▸ **PROBLEM DESCRIPTION**:
Whenever a line below mentions the word "search", that line should be copied.

▸ **RECORDS TO USE**:
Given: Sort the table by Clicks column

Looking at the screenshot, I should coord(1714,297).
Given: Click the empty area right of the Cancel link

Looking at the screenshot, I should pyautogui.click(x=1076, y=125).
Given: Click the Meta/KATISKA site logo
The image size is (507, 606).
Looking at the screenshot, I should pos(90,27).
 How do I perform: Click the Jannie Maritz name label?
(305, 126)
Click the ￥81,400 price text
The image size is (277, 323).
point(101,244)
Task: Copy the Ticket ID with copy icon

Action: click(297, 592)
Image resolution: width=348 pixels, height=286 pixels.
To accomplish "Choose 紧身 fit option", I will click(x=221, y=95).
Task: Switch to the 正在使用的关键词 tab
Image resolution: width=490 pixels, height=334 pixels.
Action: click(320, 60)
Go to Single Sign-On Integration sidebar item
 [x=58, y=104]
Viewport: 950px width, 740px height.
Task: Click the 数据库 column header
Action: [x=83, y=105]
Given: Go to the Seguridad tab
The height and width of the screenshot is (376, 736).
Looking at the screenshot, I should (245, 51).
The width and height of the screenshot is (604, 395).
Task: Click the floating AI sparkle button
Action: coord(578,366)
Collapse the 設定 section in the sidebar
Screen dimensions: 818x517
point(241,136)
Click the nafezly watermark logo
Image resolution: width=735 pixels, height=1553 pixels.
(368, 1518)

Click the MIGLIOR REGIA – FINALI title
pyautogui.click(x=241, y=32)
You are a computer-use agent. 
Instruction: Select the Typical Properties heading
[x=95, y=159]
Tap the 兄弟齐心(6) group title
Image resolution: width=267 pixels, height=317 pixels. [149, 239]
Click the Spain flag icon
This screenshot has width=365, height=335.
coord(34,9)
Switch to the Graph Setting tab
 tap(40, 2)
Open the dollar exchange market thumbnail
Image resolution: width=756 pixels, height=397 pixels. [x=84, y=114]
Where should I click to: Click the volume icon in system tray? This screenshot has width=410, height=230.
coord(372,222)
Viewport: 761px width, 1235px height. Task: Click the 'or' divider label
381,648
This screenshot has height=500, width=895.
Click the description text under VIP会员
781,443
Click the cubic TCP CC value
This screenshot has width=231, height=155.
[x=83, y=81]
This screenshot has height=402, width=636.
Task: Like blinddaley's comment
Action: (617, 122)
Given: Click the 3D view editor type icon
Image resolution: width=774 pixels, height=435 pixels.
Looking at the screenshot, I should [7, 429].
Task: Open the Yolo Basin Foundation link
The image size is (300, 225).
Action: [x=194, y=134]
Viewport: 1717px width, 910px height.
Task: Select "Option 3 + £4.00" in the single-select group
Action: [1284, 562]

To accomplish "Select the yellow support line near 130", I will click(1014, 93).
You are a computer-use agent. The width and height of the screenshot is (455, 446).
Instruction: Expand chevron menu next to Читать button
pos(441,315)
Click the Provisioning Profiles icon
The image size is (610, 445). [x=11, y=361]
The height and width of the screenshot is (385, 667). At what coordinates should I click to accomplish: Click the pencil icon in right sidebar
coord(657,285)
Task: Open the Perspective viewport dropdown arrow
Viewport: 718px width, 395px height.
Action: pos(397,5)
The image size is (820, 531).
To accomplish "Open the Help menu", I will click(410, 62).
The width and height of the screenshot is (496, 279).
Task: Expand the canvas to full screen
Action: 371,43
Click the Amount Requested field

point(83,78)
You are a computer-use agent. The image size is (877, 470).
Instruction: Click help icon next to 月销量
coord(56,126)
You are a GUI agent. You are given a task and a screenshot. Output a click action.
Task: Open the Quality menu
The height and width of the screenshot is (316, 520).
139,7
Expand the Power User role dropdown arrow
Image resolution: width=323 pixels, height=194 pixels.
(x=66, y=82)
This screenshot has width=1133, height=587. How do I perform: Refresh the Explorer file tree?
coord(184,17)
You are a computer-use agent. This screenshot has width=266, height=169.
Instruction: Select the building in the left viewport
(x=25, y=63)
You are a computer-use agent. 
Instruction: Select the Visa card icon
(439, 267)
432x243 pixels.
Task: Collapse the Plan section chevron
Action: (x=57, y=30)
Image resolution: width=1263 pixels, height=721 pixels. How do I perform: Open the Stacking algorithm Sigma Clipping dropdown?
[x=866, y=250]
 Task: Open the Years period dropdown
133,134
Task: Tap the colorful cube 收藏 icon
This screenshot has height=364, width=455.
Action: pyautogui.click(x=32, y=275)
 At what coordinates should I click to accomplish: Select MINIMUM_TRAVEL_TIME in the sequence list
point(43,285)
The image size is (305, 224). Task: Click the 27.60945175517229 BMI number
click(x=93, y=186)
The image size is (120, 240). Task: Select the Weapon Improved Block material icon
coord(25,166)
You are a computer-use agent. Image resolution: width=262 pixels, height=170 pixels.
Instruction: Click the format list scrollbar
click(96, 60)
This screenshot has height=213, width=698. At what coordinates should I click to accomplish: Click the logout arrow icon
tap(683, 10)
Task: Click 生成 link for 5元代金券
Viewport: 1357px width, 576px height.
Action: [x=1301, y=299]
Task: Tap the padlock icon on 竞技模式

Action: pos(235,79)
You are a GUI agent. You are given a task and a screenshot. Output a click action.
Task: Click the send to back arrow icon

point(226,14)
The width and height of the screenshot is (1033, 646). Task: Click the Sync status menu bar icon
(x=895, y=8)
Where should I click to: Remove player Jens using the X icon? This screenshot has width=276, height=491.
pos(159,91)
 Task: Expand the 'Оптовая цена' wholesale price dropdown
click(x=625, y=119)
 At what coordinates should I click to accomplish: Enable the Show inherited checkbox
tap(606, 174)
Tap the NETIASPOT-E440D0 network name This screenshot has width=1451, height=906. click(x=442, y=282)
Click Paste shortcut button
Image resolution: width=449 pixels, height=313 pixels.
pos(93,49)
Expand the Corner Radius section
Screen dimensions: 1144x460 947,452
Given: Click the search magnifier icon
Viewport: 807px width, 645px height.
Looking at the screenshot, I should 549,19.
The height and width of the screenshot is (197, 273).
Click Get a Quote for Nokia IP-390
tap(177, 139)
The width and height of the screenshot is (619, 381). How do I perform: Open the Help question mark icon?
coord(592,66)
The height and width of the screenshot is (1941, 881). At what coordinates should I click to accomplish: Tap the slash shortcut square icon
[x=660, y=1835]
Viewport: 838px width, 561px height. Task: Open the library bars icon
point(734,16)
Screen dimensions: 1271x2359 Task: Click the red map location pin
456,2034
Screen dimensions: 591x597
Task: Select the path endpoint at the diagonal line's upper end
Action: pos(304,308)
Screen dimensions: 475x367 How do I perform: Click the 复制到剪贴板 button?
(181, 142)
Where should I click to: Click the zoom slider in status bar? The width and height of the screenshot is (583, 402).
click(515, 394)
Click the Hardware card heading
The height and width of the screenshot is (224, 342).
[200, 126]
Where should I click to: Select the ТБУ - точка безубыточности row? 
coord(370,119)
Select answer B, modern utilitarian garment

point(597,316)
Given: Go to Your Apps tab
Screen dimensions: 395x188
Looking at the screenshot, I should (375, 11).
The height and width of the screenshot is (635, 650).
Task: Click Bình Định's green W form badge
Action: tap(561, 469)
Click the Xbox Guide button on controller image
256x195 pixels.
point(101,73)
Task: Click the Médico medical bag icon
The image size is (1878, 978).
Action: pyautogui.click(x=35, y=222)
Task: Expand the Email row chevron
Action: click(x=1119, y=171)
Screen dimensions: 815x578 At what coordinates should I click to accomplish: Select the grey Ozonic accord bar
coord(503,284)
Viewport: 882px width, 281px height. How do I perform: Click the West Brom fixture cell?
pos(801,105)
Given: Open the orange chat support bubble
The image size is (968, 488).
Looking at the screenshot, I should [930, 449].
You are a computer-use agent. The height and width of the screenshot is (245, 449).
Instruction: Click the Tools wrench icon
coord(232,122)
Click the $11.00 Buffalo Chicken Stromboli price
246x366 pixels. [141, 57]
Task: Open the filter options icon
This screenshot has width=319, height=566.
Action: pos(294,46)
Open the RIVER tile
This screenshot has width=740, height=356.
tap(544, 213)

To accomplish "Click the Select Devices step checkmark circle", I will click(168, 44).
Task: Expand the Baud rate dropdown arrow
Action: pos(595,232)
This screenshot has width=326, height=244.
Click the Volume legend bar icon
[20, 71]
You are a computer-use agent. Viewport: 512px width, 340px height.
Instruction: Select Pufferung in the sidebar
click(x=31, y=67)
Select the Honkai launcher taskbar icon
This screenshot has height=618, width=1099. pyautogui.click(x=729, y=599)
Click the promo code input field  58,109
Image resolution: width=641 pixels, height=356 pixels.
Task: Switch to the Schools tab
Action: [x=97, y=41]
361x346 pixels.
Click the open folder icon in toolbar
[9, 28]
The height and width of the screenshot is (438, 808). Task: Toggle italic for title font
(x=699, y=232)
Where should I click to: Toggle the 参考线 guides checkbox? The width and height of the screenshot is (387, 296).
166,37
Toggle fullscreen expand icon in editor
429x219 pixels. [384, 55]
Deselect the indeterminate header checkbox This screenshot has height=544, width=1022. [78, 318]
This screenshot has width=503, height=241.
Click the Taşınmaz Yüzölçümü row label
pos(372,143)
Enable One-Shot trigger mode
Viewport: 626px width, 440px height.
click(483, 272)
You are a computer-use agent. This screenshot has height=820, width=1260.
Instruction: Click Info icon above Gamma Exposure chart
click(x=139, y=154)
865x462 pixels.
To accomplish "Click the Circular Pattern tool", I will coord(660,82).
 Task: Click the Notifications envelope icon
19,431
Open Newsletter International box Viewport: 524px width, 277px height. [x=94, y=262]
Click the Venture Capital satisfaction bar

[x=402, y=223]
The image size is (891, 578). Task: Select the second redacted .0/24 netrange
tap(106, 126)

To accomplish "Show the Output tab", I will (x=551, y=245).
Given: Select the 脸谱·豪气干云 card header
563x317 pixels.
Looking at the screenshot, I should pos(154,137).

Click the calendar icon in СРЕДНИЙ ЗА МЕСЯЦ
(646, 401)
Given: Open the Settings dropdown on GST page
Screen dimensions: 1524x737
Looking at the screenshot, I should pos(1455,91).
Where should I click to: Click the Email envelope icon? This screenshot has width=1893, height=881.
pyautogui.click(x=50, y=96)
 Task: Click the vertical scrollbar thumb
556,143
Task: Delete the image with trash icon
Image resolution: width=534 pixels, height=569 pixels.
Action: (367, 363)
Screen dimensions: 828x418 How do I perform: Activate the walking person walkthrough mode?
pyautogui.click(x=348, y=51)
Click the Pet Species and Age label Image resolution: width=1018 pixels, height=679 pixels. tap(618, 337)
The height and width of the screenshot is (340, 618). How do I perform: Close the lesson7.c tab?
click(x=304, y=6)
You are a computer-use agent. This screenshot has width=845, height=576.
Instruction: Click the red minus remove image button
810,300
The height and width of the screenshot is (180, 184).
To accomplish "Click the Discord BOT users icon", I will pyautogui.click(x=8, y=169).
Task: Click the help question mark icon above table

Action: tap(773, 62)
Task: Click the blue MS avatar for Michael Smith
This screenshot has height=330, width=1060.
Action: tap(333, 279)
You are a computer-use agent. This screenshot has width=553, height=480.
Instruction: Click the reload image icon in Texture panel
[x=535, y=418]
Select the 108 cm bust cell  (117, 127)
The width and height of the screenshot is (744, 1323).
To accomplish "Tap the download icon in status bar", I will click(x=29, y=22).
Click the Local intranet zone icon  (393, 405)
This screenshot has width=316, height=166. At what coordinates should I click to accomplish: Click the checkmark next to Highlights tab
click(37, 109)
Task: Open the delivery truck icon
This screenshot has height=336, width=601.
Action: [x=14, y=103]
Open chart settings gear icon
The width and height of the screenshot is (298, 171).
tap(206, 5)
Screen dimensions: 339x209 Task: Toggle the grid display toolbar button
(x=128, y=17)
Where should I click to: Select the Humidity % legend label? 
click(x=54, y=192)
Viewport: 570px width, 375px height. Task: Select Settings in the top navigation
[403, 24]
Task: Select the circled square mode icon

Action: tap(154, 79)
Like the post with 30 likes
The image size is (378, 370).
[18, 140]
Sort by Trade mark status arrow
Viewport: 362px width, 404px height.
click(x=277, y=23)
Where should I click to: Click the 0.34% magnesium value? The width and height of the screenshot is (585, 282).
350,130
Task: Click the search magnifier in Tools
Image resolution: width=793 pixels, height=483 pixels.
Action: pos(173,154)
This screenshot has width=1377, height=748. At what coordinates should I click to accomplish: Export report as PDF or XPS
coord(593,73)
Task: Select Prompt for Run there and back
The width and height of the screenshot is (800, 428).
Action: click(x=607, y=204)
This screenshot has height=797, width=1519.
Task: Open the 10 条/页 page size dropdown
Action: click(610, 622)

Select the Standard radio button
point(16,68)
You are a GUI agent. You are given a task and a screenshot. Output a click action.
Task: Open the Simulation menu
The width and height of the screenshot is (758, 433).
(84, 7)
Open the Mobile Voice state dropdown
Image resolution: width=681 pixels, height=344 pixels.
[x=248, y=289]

▸ **YOUR RESPONSE**:
Given: Click the search magnifier icon
Task: Click the search magnifier in Tools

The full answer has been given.